Task inputs:

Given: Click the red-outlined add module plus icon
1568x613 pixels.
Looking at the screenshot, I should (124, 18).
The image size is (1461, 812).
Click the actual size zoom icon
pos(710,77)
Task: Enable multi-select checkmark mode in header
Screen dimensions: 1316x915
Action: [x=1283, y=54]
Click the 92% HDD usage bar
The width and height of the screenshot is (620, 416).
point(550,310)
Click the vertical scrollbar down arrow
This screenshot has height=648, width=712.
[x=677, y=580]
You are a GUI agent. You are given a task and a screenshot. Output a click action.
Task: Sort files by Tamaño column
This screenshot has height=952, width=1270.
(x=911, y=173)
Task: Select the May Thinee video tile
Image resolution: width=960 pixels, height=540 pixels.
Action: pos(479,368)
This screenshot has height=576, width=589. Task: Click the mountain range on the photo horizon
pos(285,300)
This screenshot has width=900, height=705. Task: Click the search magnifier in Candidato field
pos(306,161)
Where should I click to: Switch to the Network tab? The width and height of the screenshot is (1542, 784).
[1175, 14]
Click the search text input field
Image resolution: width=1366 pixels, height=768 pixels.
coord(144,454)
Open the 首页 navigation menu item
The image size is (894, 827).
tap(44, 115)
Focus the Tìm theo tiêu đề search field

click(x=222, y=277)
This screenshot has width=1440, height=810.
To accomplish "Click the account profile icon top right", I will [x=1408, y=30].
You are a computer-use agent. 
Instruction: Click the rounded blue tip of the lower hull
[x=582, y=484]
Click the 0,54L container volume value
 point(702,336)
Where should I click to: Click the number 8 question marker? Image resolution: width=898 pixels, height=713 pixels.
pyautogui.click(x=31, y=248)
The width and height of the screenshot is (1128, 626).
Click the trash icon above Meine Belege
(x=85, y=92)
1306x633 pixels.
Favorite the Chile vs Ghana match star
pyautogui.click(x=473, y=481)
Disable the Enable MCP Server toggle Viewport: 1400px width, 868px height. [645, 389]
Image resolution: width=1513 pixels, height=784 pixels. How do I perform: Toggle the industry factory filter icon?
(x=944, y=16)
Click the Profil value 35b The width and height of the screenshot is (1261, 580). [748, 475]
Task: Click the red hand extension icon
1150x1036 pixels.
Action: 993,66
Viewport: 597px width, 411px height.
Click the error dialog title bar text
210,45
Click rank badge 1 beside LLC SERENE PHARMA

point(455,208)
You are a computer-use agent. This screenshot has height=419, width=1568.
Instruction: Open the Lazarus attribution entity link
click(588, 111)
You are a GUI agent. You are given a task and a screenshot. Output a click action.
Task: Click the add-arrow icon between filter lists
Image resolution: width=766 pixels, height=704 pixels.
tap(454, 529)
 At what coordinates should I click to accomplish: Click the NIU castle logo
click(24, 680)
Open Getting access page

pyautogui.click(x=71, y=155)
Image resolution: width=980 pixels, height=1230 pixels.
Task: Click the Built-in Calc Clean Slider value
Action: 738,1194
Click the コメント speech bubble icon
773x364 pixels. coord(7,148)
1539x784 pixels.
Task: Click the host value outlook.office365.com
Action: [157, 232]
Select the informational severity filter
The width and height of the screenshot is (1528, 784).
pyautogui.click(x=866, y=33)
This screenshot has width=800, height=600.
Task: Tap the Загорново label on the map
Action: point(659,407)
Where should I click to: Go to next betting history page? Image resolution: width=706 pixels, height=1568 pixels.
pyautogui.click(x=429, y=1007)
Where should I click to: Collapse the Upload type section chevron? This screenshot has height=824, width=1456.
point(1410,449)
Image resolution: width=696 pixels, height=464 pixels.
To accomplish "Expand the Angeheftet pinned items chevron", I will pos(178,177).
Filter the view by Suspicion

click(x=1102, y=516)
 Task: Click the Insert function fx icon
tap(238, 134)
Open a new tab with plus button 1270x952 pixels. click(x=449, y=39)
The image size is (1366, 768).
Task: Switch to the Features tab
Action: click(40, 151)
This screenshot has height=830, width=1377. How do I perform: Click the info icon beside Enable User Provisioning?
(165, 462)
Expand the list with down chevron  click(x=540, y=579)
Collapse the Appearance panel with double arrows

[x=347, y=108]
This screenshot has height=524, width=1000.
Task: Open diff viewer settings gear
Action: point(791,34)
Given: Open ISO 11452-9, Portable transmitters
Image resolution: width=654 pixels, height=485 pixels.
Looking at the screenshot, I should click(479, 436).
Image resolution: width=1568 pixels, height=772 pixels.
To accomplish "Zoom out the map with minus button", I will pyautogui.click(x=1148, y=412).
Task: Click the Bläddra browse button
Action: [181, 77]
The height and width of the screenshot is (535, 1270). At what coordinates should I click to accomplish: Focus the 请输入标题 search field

Your objective:
Copy out every line of the records above, word for word and in the same order.

Answer in full:
Given: Click the red-outlined add module plus icon
1568x613 pixels.
Looking at the screenshot, I should (124, 18).
The image size is (1461, 812).
Click the actual size zoom icon
pos(710,77)
Task: Enable multi-select checkmark mode in header
Screen dimensions: 1316x915
Action: [x=1283, y=54]
Click the 92% HDD usage bar
The width and height of the screenshot is (620, 416).
point(550,310)
Click the vertical scrollbar down arrow
This screenshot has height=648, width=712.
[x=677, y=580]
You are a GUI agent. You are given a task and a screenshot. Output a click action.
Task: Sort files by Tamaño column
This screenshot has height=952, width=1270.
(x=911, y=173)
Task: Select the May Thinee video tile
Image resolution: width=960 pixels, height=540 pixels.
Action: pos(479,368)
This screenshot has height=576, width=589. Task: Click the mountain range on the photo horizon
pos(285,300)
This screenshot has width=900, height=705. Task: Click the search magnifier in Candidato field
pos(306,161)
Where should I click to: Switch to the Network tab? The width and height of the screenshot is (1542, 784).
[1175, 14]
Click the search text input field
Image resolution: width=1366 pixels, height=768 pixels.
coord(144,454)
Open the 首页 navigation menu item
The image size is (894, 827).
tap(44, 115)
Focus the Tìm theo tiêu đề search field

click(x=222, y=277)
This screenshot has width=1440, height=810.
To accomplish "Click the account profile icon top right", I will [x=1408, y=30].
You are a computer-use agent. 
Instruction: Click the rounded blue tip of the lower hull
[x=582, y=484]
Click the 0,54L container volume value
 point(702,336)
Where should I click to: Click the number 8 question marker? Image resolution: width=898 pixels, height=713 pixels.
pyautogui.click(x=31, y=248)
The width and height of the screenshot is (1128, 626).
Click the trash icon above Meine Belege
(x=85, y=92)
1306x633 pixels.
Favorite the Chile vs Ghana match star
pyautogui.click(x=473, y=481)
Disable the Enable MCP Server toggle Viewport: 1400px width, 868px height. [645, 389]
Image resolution: width=1513 pixels, height=784 pixels. How do I perform: Toggle the industry factory filter icon?
(x=944, y=16)
Click the Profil value 35b The width and height of the screenshot is (1261, 580). [748, 475]
Task: Click the red hand extension icon
1150x1036 pixels.
Action: 993,66
Viewport: 597px width, 411px height.
Click the error dialog title bar text
210,45
Click rank badge 1 beside LLC SERENE PHARMA

point(455,208)
You are a computer-use agent. This screenshot has height=419, width=1568.
Instruction: Open the Lazarus attribution entity link
click(588, 111)
You are a GUI agent. You are given a task and a screenshot. Output a click action.
Task: Click the add-arrow icon between filter lists
Image resolution: width=766 pixels, height=704 pixels.
tap(454, 529)
 At what coordinates should I click to accomplish: Click the NIU castle logo
click(24, 680)
Open Getting access page

pyautogui.click(x=71, y=155)
Image resolution: width=980 pixels, height=1230 pixels.
Task: Click the Built-in Calc Clean Slider value
Action: 738,1194
Click the コメント speech bubble icon
773x364 pixels. coord(7,148)
1539x784 pixels.
Task: Click the host value outlook.office365.com
Action: [157, 232]
Select the informational severity filter
The width and height of the screenshot is (1528, 784).
pyautogui.click(x=866, y=33)
This screenshot has width=800, height=600.
Task: Tap the Загорново label on the map
Action: point(659,407)
Where should I click to: Go to next betting history page? Image resolution: width=706 pixels, height=1568 pixels.
pyautogui.click(x=429, y=1007)
Where should I click to: Collapse the Upload type section chevron? This screenshot has height=824, width=1456.
point(1410,449)
Image resolution: width=696 pixels, height=464 pixels.
To accomplish "Expand the Angeheftet pinned items chevron", I will pos(178,177).
Filter the view by Suspicion

click(x=1102, y=516)
 Task: Click the Insert function fx icon
tap(238, 134)
Open a new tab with plus button 1270x952 pixels. click(x=449, y=39)
The image size is (1366, 768).
Task: Switch to the Features tab
Action: click(40, 151)
This screenshot has height=830, width=1377. How do I perform: Click the info icon beside Enable User Provisioning?
(165, 462)
Expand the list with down chevron  click(x=540, y=579)
Collapse the Appearance panel with double arrows

[x=347, y=108]
This screenshot has height=524, width=1000.
Task: Open diff viewer settings gear
Action: point(791,34)
Given: Open ISO 11452-9, Portable transmitters
Image resolution: width=654 pixels, height=485 pixels.
Looking at the screenshot, I should click(479, 436).
Image resolution: width=1568 pixels, height=772 pixels.
To accomplish "Zoom out the map with minus button", I will pyautogui.click(x=1148, y=412).
Task: Click the Bläddra browse button
Action: [181, 77]
The height and width of the screenshot is (535, 1270). At what coordinates should I click to accomplish: Focus the 请输入标题 search field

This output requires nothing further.